I have data $x_1,...,x_n$, $y_1,...,y_m$ and $z_1,...,z_p$ where $$x_1,...,x_n\sim N(\mu_x,\sigma^2_x)$$ and $$y_1,...,y_m\sim N(\mu_y,\sigma^2_y)$$ and $$z_1,...,z_p\sim N(\mu_z,\sigma^2_z)$$
Now let's assume I want to take a Bayesian approach and place the following priors: $p(\mu_x,\sigma^2_x)\propto (\sigma^2_x)^{-1}$, $p(\mu_y,\sigma^2_y)\propto (\sigma^2_y)^{-1}$, and $p(\mu_z,\sigma^2_z)\propto (\sigma^2_z)^{-1}$. Given these priors, I know what the posterior distribution is, but more importantly, I know that the conditional marginal distributions are
$$\mu_x|\sigma^2_x,x_1,...,x_n\sim N(\bar{x},\sigma^2_x/n)$$ and $$\mu_y|\sigma^2_y, y_1,...,y_m\sim N(\bar{y},\sigma^2_y/m)$$ and $$\mu_z|\sigma^2_z,z_1,...,z_n\sim N(\bar{z},\sigma^2_z/p)$$
where $\bar x$ is the average of the $x$'s.
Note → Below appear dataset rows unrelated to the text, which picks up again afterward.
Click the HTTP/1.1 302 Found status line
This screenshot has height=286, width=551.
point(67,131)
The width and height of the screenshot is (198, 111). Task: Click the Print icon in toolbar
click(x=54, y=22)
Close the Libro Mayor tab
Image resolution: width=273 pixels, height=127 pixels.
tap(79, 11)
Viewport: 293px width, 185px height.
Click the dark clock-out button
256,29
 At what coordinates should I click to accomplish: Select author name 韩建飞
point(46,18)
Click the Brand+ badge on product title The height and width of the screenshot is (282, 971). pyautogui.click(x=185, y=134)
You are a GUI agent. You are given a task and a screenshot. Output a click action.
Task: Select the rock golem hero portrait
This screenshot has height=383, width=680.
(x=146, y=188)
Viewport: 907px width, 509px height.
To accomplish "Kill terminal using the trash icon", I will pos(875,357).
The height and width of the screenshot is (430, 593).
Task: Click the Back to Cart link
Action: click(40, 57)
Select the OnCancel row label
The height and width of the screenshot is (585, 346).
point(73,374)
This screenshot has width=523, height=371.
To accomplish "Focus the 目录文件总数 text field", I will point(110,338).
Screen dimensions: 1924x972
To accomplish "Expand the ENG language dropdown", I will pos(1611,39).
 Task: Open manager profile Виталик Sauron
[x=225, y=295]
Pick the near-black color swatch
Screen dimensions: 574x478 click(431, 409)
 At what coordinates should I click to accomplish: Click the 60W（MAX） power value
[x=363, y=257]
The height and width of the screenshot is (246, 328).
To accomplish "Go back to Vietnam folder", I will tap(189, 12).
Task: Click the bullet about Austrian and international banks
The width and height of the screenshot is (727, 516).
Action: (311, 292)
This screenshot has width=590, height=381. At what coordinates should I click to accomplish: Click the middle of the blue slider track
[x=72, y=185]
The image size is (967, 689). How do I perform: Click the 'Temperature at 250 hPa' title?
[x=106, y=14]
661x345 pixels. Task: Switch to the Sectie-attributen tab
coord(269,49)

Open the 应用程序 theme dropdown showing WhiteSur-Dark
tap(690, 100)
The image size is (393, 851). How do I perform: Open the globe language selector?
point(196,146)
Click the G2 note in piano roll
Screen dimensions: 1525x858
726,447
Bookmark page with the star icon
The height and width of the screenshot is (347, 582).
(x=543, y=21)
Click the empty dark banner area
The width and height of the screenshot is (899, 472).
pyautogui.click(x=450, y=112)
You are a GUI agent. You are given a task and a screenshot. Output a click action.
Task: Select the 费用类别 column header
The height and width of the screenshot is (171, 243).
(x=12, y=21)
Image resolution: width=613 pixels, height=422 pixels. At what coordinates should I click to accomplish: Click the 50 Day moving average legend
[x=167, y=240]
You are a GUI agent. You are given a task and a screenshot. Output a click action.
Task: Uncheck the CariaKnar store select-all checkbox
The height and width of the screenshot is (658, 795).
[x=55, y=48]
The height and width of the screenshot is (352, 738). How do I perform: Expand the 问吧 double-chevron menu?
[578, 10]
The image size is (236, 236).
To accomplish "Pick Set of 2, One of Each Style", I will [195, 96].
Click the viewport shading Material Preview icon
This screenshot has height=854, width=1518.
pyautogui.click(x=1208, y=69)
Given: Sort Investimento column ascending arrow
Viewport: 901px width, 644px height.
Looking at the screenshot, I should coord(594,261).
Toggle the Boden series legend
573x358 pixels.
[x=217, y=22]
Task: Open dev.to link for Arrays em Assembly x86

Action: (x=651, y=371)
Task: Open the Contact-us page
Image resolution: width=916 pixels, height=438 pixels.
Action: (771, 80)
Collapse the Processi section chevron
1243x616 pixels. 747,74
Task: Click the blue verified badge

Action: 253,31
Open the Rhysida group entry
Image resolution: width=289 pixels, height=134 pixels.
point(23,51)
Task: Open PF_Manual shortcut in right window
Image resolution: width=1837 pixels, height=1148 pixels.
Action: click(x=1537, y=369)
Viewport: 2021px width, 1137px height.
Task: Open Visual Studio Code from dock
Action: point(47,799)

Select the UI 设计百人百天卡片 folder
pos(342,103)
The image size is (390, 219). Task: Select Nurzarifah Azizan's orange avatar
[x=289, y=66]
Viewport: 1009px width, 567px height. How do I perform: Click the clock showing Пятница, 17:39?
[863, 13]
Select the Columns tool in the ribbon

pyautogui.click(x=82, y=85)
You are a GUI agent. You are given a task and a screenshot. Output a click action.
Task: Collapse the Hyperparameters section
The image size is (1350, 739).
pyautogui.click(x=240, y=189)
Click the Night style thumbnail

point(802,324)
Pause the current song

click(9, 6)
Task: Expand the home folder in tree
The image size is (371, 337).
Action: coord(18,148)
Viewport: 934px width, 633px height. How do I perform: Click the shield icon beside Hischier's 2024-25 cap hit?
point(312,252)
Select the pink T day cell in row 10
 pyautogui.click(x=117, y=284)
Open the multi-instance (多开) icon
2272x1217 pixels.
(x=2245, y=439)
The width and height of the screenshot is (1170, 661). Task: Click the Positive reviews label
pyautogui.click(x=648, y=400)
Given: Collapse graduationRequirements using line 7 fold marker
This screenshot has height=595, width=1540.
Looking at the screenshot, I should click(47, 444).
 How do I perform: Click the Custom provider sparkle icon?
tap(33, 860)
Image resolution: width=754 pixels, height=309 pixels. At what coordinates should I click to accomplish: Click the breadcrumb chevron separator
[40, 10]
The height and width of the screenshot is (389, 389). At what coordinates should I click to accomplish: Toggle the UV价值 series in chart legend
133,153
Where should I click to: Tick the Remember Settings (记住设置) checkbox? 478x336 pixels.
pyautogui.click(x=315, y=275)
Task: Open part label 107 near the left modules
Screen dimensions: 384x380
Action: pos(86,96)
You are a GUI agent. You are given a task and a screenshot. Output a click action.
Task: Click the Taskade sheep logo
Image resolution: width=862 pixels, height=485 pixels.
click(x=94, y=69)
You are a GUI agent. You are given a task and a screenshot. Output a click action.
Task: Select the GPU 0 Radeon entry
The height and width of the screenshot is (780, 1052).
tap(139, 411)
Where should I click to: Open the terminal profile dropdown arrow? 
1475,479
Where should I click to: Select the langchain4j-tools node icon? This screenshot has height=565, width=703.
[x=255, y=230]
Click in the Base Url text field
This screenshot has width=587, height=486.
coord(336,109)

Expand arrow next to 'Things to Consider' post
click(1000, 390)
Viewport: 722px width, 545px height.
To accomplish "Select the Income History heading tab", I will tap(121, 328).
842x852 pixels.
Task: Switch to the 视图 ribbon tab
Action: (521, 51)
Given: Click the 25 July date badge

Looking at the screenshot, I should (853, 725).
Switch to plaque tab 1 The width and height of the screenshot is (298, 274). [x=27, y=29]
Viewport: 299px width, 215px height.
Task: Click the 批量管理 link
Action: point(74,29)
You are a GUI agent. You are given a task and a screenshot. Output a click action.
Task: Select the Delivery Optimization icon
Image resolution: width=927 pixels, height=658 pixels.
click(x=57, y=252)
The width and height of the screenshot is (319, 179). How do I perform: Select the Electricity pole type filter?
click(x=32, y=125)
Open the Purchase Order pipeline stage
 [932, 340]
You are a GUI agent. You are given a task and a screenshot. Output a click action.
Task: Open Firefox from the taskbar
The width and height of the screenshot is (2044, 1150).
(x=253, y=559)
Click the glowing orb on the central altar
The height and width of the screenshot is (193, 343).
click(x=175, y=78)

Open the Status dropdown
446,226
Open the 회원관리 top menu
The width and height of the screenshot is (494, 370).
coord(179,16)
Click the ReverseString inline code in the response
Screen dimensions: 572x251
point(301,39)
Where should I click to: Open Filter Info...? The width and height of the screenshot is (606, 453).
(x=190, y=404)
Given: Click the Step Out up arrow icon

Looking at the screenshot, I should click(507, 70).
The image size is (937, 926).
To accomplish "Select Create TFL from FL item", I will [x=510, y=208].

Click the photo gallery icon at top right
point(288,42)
Similarly, for the case of the $y$'s and $z$'s.
I am interested in deriving the joint distribution of $\mu_x-\mu_y$, $\mu_y-\mu_z$, $\mu_y-\mu_z$ . Does the following approach make sense?
We know that the conditional posterior distribution of $\mu_x$ is $$p(\mu_x|\sigma^2_x,x_1,...,x_n) = N\left(\bar x, \frac{\sigma^2_x}{n}\right)$$
and similarly for $p(\mu_y|\sigma^2_y,y_1,...,y_m)$ and $p(\mu_z|\sigma^2_z,z_1,...,z_p)$.
Now, define \begin{align} \Delta := \begin{bmatrix} \delta_{xy}\\\\ \delta_{xz}\\\\ \delta_{yz} \end{bmatrix} = \begin{bmatrix} \mu_x-\mu_y\\\\ \mu_x - \mu_z\\\\ \mu_y - \mu_z \end{bmatrix} = \begin{bmatrix} 1 & -1 & 0\\\\ 1 & 0 & -1\\\\ 0 & 1 & -1 \end{bmatrix}\begin{bmatrix} \mu_x\\\\ \mu_y\\\\ \mu_z \end{bmatrix} =: A\mu, \end{align} then we have that $$\Delta|\sigma^2_x,\sigma^2_y,\sigma^2_z, x_1,...,x_n, y_1,...,y_m, z_1,...,z_p \sim N_3\left(A \mathbb{E}(\mu), A\mathbb{C}\text{ov}(\mu)A^T\right)$$ where \begin{align*} \mathbb{E}(\mu) = \begin{bmatrix} \bar{x}\\\\ \bar{y}\\\\ \bar{z} \end{bmatrix} \text{ and } \mathbb{C}\text{ov}(\mu) = \begin{bmatrix} \sigma^2_x/n & 0 & 0 \\\\ 0 & \sigma^2_y/m & 0 \\\\ 0 & 0 & \sigma^2_z/p \end{bmatrix}. \end{align*}
So my ultimate questions are the following:
Would the distribution above for $\Delta$ be the correct joint conditional posterior distribution of the differences?
And if so, would the appropriate strategy to obtain posterior samples from $\Delta$ be to first samples $\sigma^2_x, \sigma^2_y,$ and $\sigma^2_z$ from their joint posterior distribution?
And if so for number 2) does the joint posterior distribution of $\sigma^2_x, \sigma^2_y,$ and $\sigma^2_z$ have a closed form?